#### PROBLEM DESCRIPTION
The records are to be copied in their entirety, exactly as given.
···
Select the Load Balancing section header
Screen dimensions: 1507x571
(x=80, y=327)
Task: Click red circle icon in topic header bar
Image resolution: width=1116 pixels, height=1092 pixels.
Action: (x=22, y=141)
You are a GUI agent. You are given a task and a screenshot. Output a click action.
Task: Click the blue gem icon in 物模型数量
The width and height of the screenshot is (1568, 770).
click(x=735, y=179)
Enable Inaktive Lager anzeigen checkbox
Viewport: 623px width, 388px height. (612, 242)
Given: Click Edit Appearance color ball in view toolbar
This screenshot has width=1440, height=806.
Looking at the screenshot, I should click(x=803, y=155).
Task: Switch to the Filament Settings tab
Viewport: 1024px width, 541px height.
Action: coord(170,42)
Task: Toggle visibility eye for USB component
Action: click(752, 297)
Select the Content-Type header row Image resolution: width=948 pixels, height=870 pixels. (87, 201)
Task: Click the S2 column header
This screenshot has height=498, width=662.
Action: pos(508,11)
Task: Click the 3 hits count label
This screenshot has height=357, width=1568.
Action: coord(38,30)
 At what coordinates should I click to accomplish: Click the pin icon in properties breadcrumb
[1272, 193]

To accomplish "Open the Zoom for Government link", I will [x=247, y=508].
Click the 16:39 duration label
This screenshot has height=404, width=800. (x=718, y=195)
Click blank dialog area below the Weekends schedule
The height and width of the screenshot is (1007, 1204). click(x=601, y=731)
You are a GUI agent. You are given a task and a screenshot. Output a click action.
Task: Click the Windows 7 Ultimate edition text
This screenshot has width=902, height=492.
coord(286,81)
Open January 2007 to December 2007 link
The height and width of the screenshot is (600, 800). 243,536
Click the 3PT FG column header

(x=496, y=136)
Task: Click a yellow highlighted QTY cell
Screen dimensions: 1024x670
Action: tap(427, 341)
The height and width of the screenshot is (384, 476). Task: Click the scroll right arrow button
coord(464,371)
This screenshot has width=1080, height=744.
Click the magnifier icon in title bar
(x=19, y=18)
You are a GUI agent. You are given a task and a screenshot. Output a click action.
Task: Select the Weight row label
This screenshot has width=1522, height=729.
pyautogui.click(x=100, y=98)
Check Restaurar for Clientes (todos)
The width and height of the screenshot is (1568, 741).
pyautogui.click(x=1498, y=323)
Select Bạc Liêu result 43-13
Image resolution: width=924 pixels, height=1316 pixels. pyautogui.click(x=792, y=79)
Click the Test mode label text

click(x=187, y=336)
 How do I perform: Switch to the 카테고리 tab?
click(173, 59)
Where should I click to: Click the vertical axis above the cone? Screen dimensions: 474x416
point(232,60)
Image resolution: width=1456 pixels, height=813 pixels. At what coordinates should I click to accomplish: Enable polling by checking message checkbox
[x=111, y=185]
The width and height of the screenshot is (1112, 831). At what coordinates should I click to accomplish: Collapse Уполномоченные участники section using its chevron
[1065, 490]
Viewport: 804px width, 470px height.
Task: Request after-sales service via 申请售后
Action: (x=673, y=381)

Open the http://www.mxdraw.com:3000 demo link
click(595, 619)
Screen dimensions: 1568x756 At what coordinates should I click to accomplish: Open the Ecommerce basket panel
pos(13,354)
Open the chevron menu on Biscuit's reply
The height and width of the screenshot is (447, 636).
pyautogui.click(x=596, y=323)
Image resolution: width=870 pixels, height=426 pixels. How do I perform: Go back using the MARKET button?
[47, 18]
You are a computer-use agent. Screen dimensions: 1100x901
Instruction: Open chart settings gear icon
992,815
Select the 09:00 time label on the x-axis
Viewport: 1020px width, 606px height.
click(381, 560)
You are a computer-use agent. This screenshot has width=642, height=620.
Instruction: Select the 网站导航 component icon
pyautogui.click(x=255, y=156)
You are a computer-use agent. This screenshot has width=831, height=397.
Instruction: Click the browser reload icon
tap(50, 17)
···
#### EXERCISE RESPONSE
Select the Load Balancing section header
Screen dimensions: 1507x571
(x=80, y=327)
Task: Click red circle icon in topic header bar
Image resolution: width=1116 pixels, height=1092 pixels.
Action: (x=22, y=141)
You are a GUI agent. You are given a task and a screenshot. Output a click action.
Task: Click the blue gem icon in 物模型数量
The width and height of the screenshot is (1568, 770).
click(x=735, y=179)
Enable Inaktive Lager anzeigen checkbox
Viewport: 623px width, 388px height. (612, 242)
Given: Click Edit Appearance color ball in view toolbar
This screenshot has width=1440, height=806.
Looking at the screenshot, I should click(x=803, y=155).
Task: Switch to the Filament Settings tab
Viewport: 1024px width, 541px height.
Action: coord(170,42)
Task: Toggle visibility eye for USB component
Action: click(752, 297)
Select the Content-Type header row Image resolution: width=948 pixels, height=870 pixels. (87, 201)
Task: Click the S2 column header
This screenshot has height=498, width=662.
Action: pos(508,11)
Task: Click the 3 hits count label
This screenshot has height=357, width=1568.
Action: coord(38,30)
 At what coordinates should I click to accomplish: Click the pin icon in properties breadcrumb
[1272, 193]

To accomplish "Open the Zoom for Government link", I will [x=247, y=508].
Click the 16:39 duration label
This screenshot has height=404, width=800. (x=718, y=195)
Click blank dialog area below the Weekends schedule
The height and width of the screenshot is (1007, 1204). click(x=601, y=731)
You are a GUI agent. You are given a task and a screenshot. Output a click action.
Task: Click the Windows 7 Ultimate edition text
This screenshot has width=902, height=492.
coord(286,81)
Open January 2007 to December 2007 link
The height and width of the screenshot is (600, 800). 243,536
Click the 3PT FG column header

(x=496, y=136)
Task: Click a yellow highlighted QTY cell
Screen dimensions: 1024x670
Action: tap(427, 341)
The height and width of the screenshot is (384, 476). Task: Click the scroll right arrow button
coord(464,371)
This screenshot has width=1080, height=744.
Click the magnifier icon in title bar
(x=19, y=18)
You are a GUI agent. You are given a task and a screenshot. Output a click action.
Task: Select the Weight row label
This screenshot has width=1522, height=729.
pyautogui.click(x=100, y=98)
Check Restaurar for Clientes (todos)
The width and height of the screenshot is (1568, 741).
pyautogui.click(x=1498, y=323)
Select Bạc Liêu result 43-13
Image resolution: width=924 pixels, height=1316 pixels. pyautogui.click(x=792, y=79)
Click the Test mode label text

click(x=187, y=336)
 How do I perform: Switch to the 카테고리 tab?
click(173, 59)
Where should I click to: Click the vertical axis above the cone? Screen dimensions: 474x416
point(232,60)
Image resolution: width=1456 pixels, height=813 pixels. At what coordinates should I click to accomplish: Enable polling by checking message checkbox
[x=111, y=185]
The width and height of the screenshot is (1112, 831). At what coordinates should I click to accomplish: Collapse Уполномоченные участники section using its chevron
[1065, 490]
Viewport: 804px width, 470px height.
Task: Request after-sales service via 申请售后
Action: (x=673, y=381)

Open the http://www.mxdraw.com:3000 demo link
click(595, 619)
Screen dimensions: 1568x756 At what coordinates should I click to accomplish: Open the Ecommerce basket panel
pos(13,354)
Open the chevron menu on Biscuit's reply
The height and width of the screenshot is (447, 636).
pyautogui.click(x=596, y=323)
Image resolution: width=870 pixels, height=426 pixels. How do I perform: Go back using the MARKET button?
[47, 18]
You are a computer-use agent. Screen dimensions: 1100x901
Instruction: Open chart settings gear icon
992,815
Select the 09:00 time label on the x-axis
Viewport: 1020px width, 606px height.
click(381, 560)
You are a computer-use agent. This screenshot has width=642, height=620.
Instruction: Select the 网站导航 component icon
pyautogui.click(x=255, y=156)
You are a computer-use agent. This screenshot has width=831, height=397.
Instruction: Click the browser reload icon
tap(50, 17)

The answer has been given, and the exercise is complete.